Extracted entries:
---
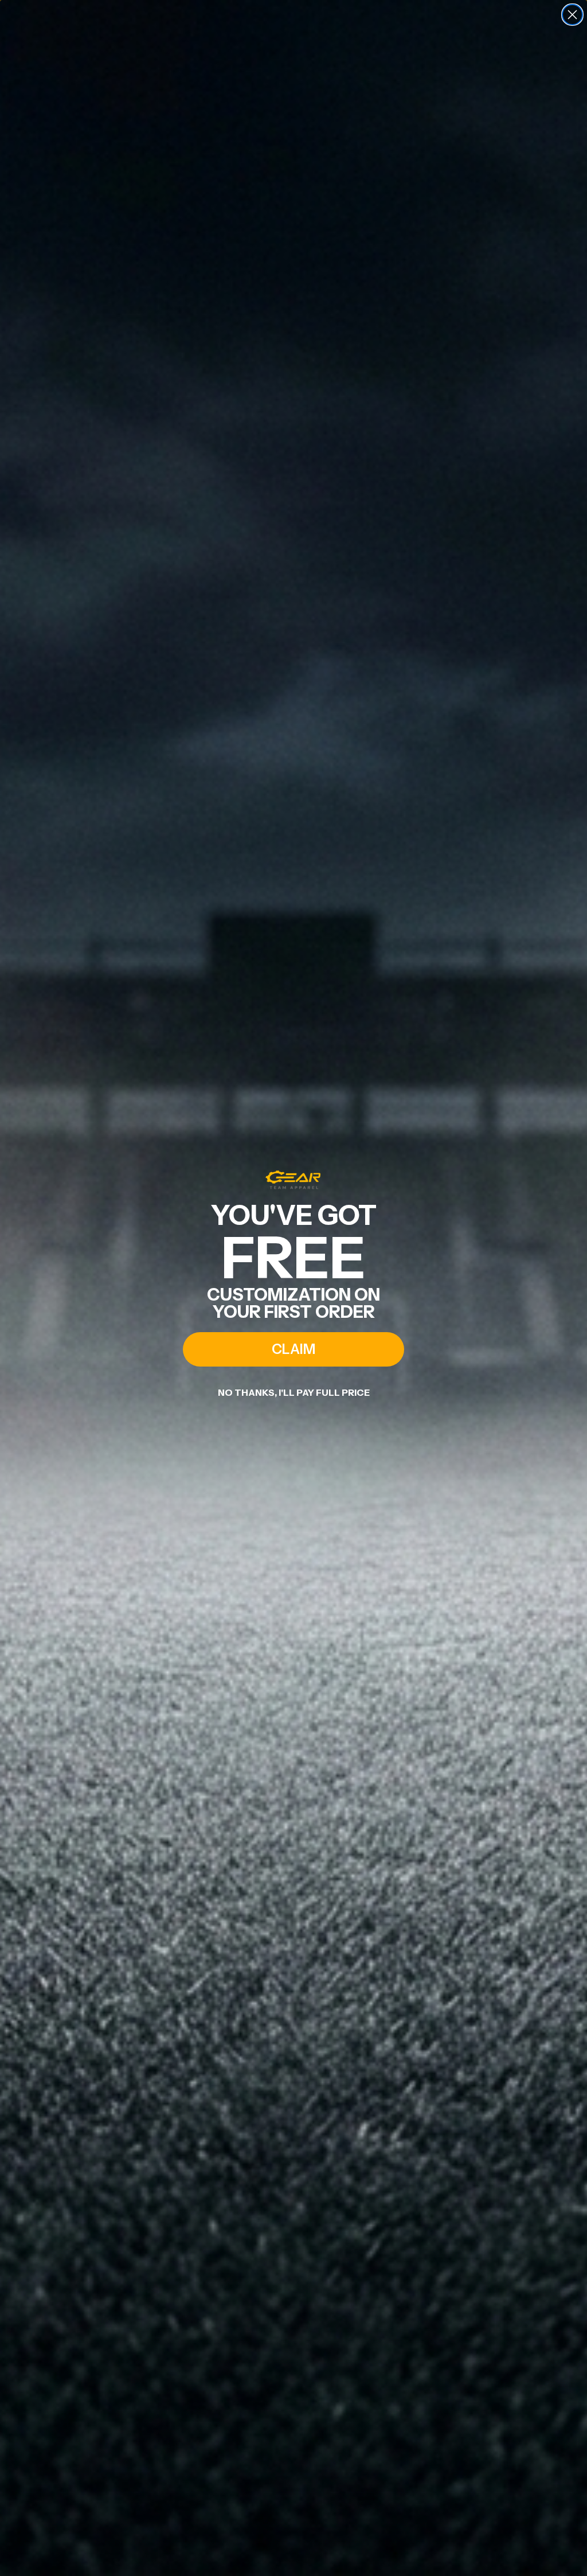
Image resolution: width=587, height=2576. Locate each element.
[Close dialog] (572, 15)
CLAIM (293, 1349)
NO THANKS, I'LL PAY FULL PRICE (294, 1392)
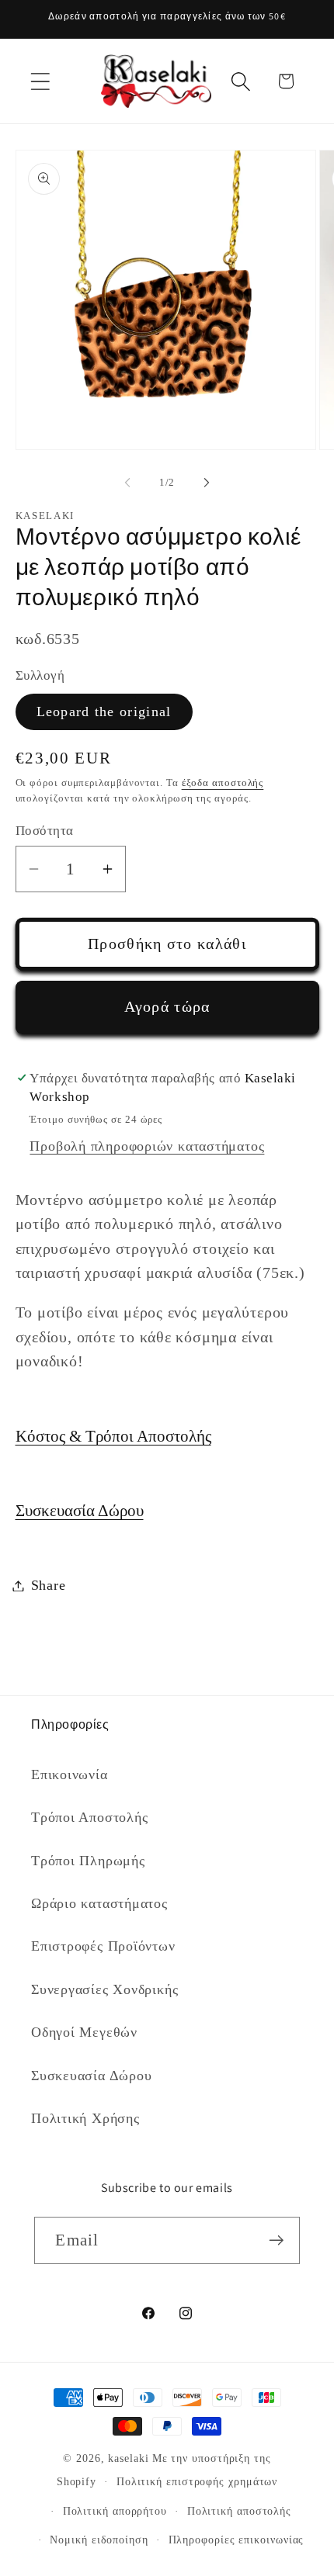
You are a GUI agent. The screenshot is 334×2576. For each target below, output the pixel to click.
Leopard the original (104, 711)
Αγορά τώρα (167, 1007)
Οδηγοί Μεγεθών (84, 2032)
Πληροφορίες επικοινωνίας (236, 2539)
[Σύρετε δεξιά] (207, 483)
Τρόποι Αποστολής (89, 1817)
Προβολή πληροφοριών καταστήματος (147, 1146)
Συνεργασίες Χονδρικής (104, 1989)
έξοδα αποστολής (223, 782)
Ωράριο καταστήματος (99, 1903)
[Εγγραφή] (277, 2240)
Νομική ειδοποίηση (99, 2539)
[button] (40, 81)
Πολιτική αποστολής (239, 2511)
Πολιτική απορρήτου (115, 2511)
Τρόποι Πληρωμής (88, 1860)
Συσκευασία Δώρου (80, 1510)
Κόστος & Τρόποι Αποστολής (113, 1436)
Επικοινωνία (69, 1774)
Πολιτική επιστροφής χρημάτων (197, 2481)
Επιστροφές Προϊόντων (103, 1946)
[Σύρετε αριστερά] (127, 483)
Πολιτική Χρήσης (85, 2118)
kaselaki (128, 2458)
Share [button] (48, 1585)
---
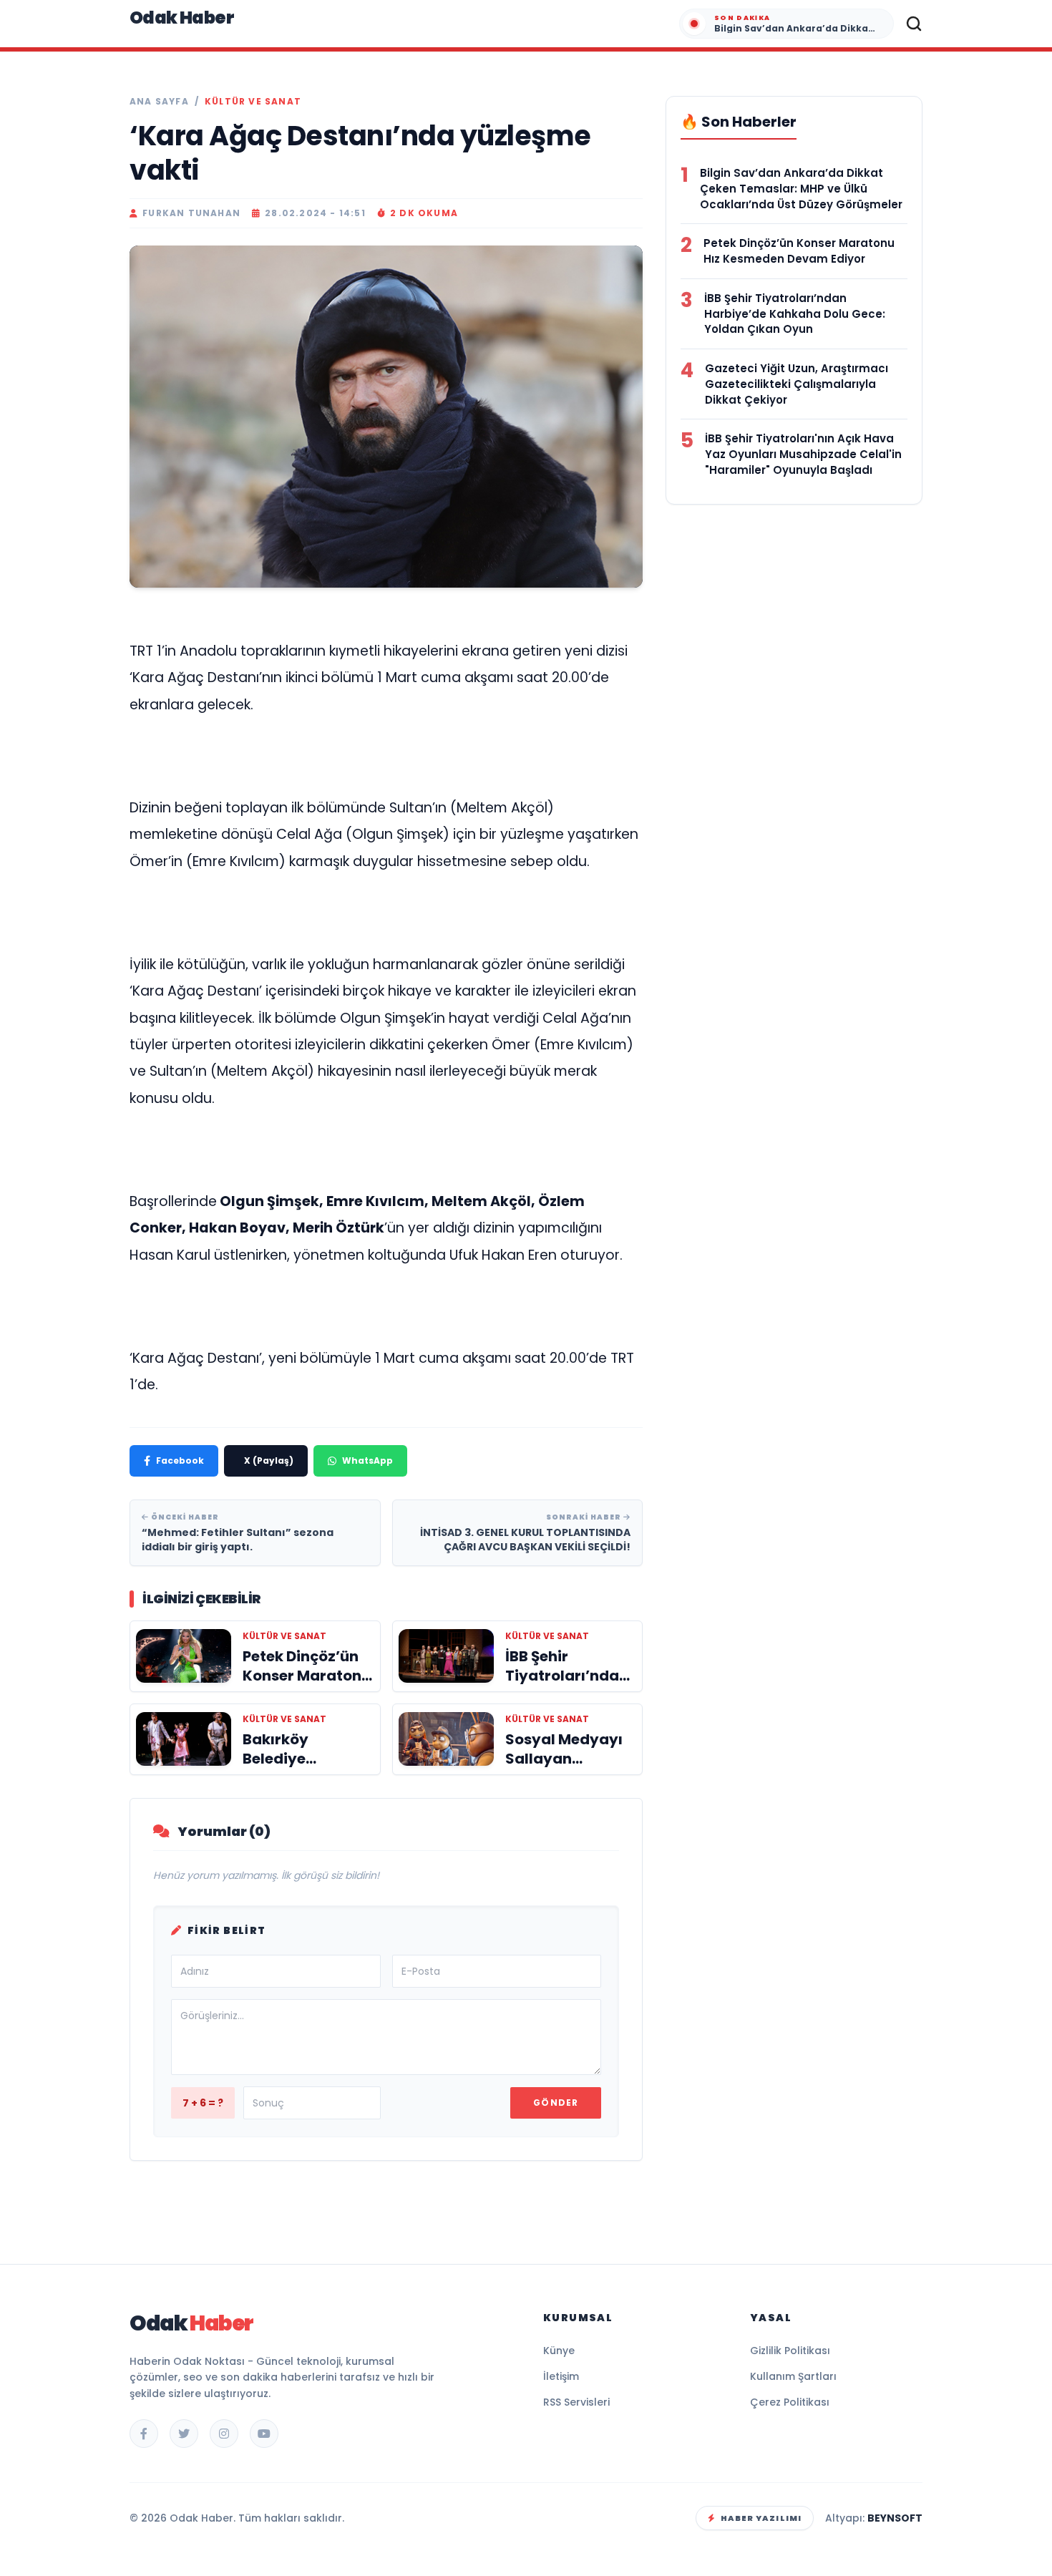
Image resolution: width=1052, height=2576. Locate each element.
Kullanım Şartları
---
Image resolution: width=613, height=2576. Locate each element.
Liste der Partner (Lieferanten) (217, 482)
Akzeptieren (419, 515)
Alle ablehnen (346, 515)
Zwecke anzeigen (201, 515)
---
Goal of the exercise: Among the entries above, copy exactly only the lines starting with the one containing "Συσκευασία Δώρου (80, 1510)" and going through the one containing "Share [button] (48, 1585)", both ends included.

Response area:
Συσκευασία Δώρου (80, 1510)
Κόστος & Τρόποι Αποστολής (113, 1436)
Επικοινωνία (69, 1774)
Πολιτική επιστροφής χρημάτων (197, 2481)
Επιστροφές Προϊόντων (103, 1946)
[Σύρετε αριστερά] (127, 483)
Πολιτική Χρήσης (85, 2118)
kaselaki (128, 2458)
Share [button] (48, 1585)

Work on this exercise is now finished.